» Supplied passage:
Hello and welcome to the Fides Weekly Update. We’re here to bring you a breakdown of this week’s most interesting new stories in legal and compliance. Scroll down to see the Movers and Shakers of the week.
1) Partner Promotions Snapshot: The Story so Far
Promotion season is upon us, with a number of UK law firm’s announcing their latest rounds of promotions this week.
Of the Magic Circle, Clifford Chance and Linklaters announced global promotion rounds of 24, whilst Allen & Overy have made up 21 associates to partner. With 10 partners made up in the city, Linklaters saw the largest number of promotions in London, followed narrowly by Clifford Chance (9) and A&O (6). Whilst promotions were evenly distributed across the UK and EMEA with the former, A&O made up the majority of their partners in the Asia-Pacific in a predominantly banking-focused promotion round. On the other hand, Linklaters favoured its capital markets practice having not made any promotions in this space last year, whilst at Clifford Chance promotions were split evenly across corporate and finance.
The story was similar at global firm Herbert Smith Freehills who announced their latest round of promotions today. The firm made up 20 partners worldwide, including six in Australia and seven in London. Of this, eight were made up into corporate and five into finance.Focus on gender equality has not been far from these announcements, with Clifford Chance and A&O making up six female partners (25% and 29% respectfully) compared to Linklaters five. This was down on last year’s promotion round for A&O, who made up an impressive nine women to partner (40%) in 2015. Herbert Smith Freehills also made up six female partners, putting them in line with the 30% female partnership target they set to achieve in 2019, however this too was down from nine female partner promotions last year.
This is in contrast to Clyde & Co and Mischon de Reya, who also announced their promotions rounds in the past few weeks. Clyde & Co achieved parity in its number of female promotions, making up eight women in a record-breaking promotions round of 16 new partners. On the other hand, Mischon de Reya made up four female partners in a majority female promotion round, following on from its all-female promotion round in 2015. In 2014 the firm introduced ‘unlimited holidays’ and a new agile working policy in a bid to retain and attract talented female individuals.
At the same time, Macfarlanes were criticised in the legal press for their lack of female promotions, making up no women for the first time in three years. This is in contrast to previous promotion rounds, which have seen a minimum of 30% female partner promotions in recent years. In commenting on the promotions, Senior Partner Charles Martin noted that the round was a “large group by historic standards but one that is uncharacteristically and disappointingly lacking in women.”
In conclusion, it is encouraging that the proportion of women made up into partnership has become a cornerstone of this reporting. However as shown with Clyde & Co and Mischon de Reya, the actualisation of equal or majority female partnership rounds are dependent on the alignment of factors specific to a firms size, practice area focus and internal culture.
For a copy of our article A Path to Parity: Reassessing Gender Balance within UK Law Firms please contact email@example.com
2) Compliance failings at Mitsubishi Motors
Mitsubishi Motors has suffered another blow to their business due to a failure in compliance, something which the company has struggled to resolve after a number of shortcomings.

» Problem 1:
Translate into Spanish this sentence from the Fides Weekly Update: "The firm made up 20 partners worldwide, including six in Australia and seven in London."
» Problem 2:
State whether each of the following statements agrees with the Fides Weekly Update, answering yes or no and quoting the words that decide it.
(a) Linklaters made up more partners in London than any other Magic Circle firm.
(b) Clyde & Co made up sixteen women to partner.
(c) Macfarlanes made up no women to partner in its latest round.
» Problem 3:
According to the Fides Weekly Update, what female partnership target did Herbert Smith Freehills set to achieve in 2019?

» Raw data:
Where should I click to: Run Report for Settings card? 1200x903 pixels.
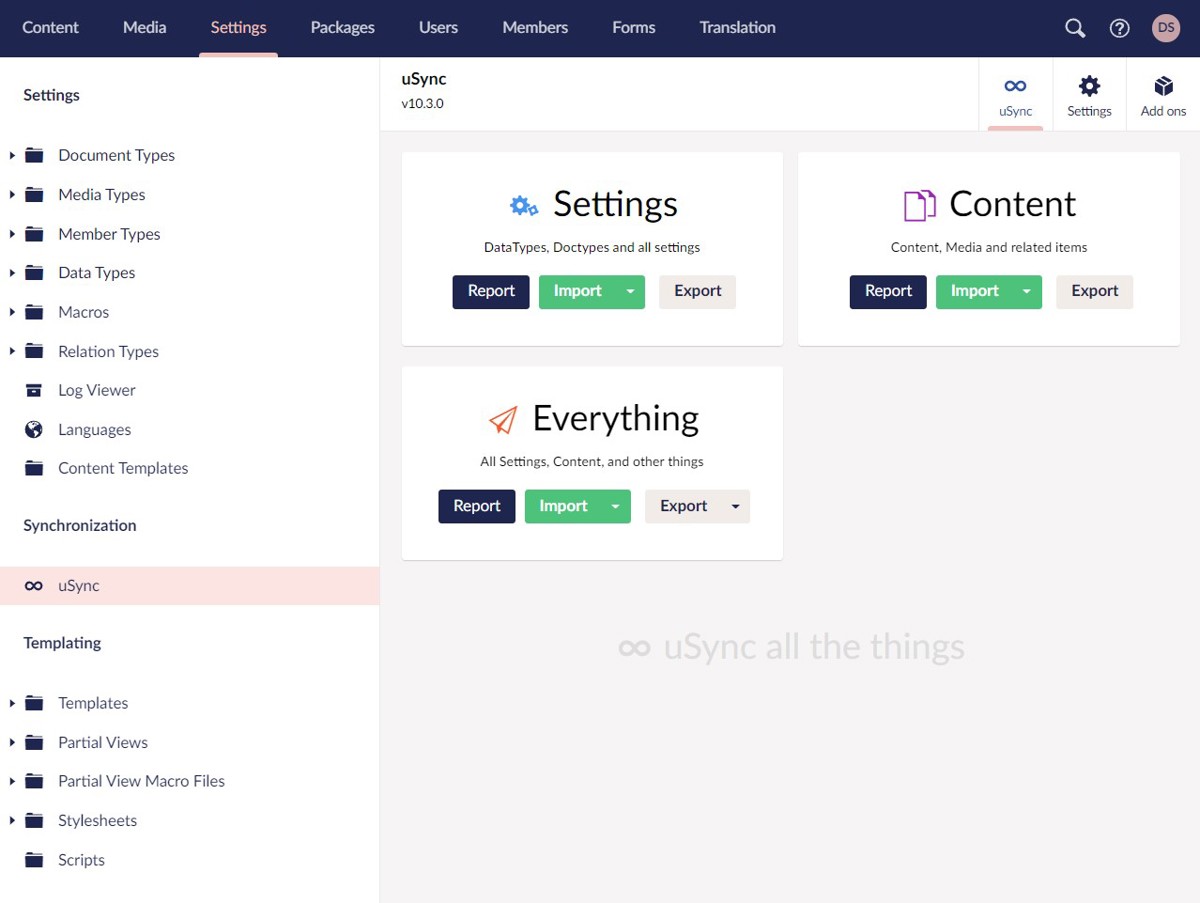[491, 291]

» Exercise solution 1:
La firma nombró a 20 socios en todo el mundo, incluidos seis en Australia y siete en Londres.

» Exercise solution 2:
(a) Yes: "With 10 partners made up in the city, Linklaters saw the largest number of promotions in London"
(b) No: "making up eight women in a record-breaking promotions round of 16 new partners"
(c) Yes: "making up no women for the first time in three years"

» Exercise solution 3:
A 30% female partnership target.